I’ve also done some pruning of my herbs (English mace, oregano, rosemary, thyme and sage) and have put the clippings in the compost bin. I had a go at turning the compost but I don’t know how effective I was. There seems to be quite a lot of compost from the middle downwards and I have loads of worms.
My Mum says that she is quite worried about the worms in her compost bin. She has one of those black dalek bins and the worms keep going up into the ridges of the lid. She thinks it’s because they want a rest but I think that they are too hot. In summer, they cook and then stink the whole bin out.
After a bit of umming and ahhing, I decided that, no, the rosemary was not going to survive. Particularly as I am not in the IoW all the time and so don’t have time to tend it carefully. I cut off what I could and put the springs in a freezer bag in the fridge. I hope they don’t go mouldy.

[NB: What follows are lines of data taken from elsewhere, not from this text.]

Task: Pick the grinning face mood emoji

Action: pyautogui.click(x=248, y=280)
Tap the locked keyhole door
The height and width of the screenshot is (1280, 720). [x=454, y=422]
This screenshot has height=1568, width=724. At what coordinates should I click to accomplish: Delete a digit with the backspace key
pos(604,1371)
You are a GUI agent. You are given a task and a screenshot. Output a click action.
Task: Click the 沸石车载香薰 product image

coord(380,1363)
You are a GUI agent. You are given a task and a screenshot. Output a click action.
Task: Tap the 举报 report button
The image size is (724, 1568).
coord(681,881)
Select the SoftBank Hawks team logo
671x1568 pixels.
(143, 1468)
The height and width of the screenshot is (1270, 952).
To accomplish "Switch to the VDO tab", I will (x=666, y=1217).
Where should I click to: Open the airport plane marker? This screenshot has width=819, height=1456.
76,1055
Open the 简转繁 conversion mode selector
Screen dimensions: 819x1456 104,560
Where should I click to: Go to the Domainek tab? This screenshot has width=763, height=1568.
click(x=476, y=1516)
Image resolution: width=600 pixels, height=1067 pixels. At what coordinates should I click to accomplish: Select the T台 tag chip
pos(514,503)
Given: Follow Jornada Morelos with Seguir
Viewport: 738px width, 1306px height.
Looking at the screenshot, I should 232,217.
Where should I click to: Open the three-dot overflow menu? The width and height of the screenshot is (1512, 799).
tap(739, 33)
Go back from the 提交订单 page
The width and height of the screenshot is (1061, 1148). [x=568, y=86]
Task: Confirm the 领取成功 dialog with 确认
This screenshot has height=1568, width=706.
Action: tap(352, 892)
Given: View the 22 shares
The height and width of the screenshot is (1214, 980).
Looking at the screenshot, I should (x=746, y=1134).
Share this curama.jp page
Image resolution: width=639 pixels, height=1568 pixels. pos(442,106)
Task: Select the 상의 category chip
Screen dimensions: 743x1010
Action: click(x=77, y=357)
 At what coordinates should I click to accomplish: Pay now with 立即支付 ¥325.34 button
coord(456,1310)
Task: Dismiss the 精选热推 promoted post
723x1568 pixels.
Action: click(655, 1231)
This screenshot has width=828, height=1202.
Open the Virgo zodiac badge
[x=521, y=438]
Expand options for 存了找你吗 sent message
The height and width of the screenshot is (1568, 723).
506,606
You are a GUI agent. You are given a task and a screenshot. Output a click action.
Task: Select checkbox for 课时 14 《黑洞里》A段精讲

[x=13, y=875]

An upside (as pointed out by Kal) is that I get to start again. So here it is.
You are looking at:
- Parsley (curly);
- Garlic chives (sometimes called Chinese chives);
- Oregano (Aureum and Hot&Spicy);
- Sage (Tricolor);
- Thyme (Common – looks a bit messy – and Golden);
- French tarragon;
- English mace; and
Some of these, I know what to do with. Some I don’t. I’ve never used chervil but it seems to be one of the few herbs that survives in shade. And it has pretty leaves. I’m a bit short of thyme generally so I really hope that the thyme survives in the herb garden. English mace is a different thing from the outer husk of nutmeg – although the sign said it could be used instead of nutmeg – and is meant to be quite strong tasting.
At the same time, I bought some more rosemary to go in a sunny, dry bit at the back of the rose garden, hyssop to replace some that died in one of my flowerbeds and a lavender (Edelweiss) to go in the spot where the builders stood on my rosemary.